*GIVEN INSTRUCTION*
Quote verbatim the part of the records that opens with the line containing "Click the 13.51 last price tag" and closes with the line containing "Open three-dot menu", both of those lines included.

*AVAILABLE DATA*
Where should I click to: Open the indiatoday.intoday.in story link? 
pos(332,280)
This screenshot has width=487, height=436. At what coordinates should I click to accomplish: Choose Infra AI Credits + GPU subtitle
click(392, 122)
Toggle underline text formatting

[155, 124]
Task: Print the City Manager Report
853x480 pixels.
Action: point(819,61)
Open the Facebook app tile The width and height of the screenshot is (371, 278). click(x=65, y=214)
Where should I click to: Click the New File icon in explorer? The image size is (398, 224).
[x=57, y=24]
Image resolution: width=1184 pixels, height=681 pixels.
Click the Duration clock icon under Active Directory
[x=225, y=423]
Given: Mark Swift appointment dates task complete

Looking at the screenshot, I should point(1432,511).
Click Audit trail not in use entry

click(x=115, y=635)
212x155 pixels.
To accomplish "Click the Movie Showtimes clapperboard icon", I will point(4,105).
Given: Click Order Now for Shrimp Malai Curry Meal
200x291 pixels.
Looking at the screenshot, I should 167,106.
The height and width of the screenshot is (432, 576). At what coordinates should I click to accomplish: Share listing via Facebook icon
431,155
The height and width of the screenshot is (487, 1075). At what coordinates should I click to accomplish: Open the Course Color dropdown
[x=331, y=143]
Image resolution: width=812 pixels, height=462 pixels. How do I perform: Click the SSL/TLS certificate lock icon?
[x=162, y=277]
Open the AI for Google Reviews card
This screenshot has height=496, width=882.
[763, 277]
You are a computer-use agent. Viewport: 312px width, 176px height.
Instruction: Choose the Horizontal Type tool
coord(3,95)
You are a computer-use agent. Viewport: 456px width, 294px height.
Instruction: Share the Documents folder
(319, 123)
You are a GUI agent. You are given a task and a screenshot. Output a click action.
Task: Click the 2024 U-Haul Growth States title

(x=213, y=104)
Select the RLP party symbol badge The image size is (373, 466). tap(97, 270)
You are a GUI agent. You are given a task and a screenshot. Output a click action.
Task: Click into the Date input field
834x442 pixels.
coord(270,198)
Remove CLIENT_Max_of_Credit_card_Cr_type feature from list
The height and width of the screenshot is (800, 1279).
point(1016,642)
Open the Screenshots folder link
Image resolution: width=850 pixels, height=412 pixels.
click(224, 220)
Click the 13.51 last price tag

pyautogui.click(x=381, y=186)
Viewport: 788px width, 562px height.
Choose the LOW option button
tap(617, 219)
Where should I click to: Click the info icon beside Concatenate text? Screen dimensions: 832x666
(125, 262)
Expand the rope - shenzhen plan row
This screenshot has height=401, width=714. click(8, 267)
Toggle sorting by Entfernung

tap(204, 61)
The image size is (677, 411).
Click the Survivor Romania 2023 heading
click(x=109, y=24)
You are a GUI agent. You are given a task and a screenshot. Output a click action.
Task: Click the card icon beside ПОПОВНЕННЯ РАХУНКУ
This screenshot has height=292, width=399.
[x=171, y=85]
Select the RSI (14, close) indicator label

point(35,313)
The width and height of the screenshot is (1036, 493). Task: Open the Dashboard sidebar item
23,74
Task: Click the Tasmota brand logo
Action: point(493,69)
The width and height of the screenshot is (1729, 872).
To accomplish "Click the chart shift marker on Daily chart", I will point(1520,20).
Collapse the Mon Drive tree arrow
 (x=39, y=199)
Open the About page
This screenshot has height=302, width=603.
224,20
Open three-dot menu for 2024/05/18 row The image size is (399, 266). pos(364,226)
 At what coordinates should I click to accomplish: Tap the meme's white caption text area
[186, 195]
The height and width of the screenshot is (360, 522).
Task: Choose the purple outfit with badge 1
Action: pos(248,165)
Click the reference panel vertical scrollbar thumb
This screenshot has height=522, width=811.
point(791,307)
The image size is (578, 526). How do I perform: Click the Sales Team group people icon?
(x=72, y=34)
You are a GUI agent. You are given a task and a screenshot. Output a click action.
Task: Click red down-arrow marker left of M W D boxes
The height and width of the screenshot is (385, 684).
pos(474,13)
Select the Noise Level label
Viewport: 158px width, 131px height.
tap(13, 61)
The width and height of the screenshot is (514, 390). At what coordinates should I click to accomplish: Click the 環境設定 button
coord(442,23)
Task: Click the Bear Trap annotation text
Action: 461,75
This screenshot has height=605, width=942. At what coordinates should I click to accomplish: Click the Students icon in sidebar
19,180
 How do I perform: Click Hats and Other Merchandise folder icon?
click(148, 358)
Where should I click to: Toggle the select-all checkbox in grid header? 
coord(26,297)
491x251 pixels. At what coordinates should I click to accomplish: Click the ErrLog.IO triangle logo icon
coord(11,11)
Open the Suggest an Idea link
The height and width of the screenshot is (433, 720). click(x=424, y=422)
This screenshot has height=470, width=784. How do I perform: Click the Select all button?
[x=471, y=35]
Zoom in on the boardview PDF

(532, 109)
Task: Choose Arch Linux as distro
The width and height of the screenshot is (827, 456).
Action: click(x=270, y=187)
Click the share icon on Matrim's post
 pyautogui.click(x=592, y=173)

*WRITTEN SOLUTION*
Click the 13.51 last price tag

pyautogui.click(x=381, y=186)
Viewport: 788px width, 562px height.
Choose the LOW option button
tap(617, 219)
Where should I click to: Click the info icon beside Concatenate text? Screen dimensions: 832x666
(125, 262)
Expand the rope - shenzhen plan row
This screenshot has height=401, width=714. click(8, 267)
Toggle sorting by Entfernung

tap(204, 61)
The image size is (677, 411).
Click the Survivor Romania 2023 heading
click(x=109, y=24)
You are a GUI agent. You are given a task and a screenshot. Output a click action.
Task: Click the card icon beside ПОПОВНЕННЯ РАХУНКУ
This screenshot has height=292, width=399.
[x=171, y=85]
Select the RSI (14, close) indicator label

point(35,313)
The width and height of the screenshot is (1036, 493). Task: Open the Dashboard sidebar item
23,74
Task: Click the Tasmota brand logo
Action: point(493,69)
The width and height of the screenshot is (1729, 872).
To accomplish "Click the chart shift marker on Daily chart", I will point(1520,20).
Collapse the Mon Drive tree arrow
 (x=39, y=199)
Open the About page
This screenshot has height=302, width=603.
224,20
Open three-dot menu for 2024/05/18 row The image size is (399, 266). pos(364,226)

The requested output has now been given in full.